> Requirement
Return each line of the data below without any change.

============================================================

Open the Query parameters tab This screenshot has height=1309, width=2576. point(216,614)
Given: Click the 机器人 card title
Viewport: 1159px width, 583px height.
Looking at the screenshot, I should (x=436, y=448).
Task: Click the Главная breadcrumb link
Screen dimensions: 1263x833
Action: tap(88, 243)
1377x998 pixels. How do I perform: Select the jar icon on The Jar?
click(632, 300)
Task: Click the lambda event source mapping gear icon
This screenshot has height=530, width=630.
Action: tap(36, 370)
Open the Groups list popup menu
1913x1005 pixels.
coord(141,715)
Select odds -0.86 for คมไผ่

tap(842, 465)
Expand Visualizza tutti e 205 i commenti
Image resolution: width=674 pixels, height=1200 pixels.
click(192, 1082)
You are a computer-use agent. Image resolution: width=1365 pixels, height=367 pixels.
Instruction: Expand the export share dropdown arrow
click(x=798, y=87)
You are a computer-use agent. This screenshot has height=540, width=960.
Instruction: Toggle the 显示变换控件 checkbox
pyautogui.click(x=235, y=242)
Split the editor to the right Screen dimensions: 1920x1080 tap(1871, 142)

============================================================

> Completed task
Open the Query parameters tab This screenshot has height=1309, width=2576. point(216,614)
Given: Click the 机器人 card title
Viewport: 1159px width, 583px height.
Looking at the screenshot, I should (x=436, y=448).
Task: Click the Главная breadcrumb link
Screen dimensions: 1263x833
Action: tap(88, 243)
1377x998 pixels. How do I perform: Select the jar icon on The Jar?
click(632, 300)
Task: Click the lambda event source mapping gear icon
This screenshot has height=530, width=630.
Action: tap(36, 370)
Open the Groups list popup menu
1913x1005 pixels.
coord(141,715)
Select odds -0.86 for คมไผ่

tap(842, 465)
Expand Visualizza tutti e 205 i commenti
Image resolution: width=674 pixels, height=1200 pixels.
click(192, 1082)
You are a computer-use agent. Image resolution: width=1365 pixels, height=367 pixels.
Instruction: Expand the export share dropdown arrow
click(x=798, y=87)
You are a computer-use agent. This screenshot has height=540, width=960.
Instruction: Toggle the 显示变换控件 checkbox
pyautogui.click(x=235, y=242)
Split the editor to the right Screen dimensions: 1920x1080 tap(1871, 142)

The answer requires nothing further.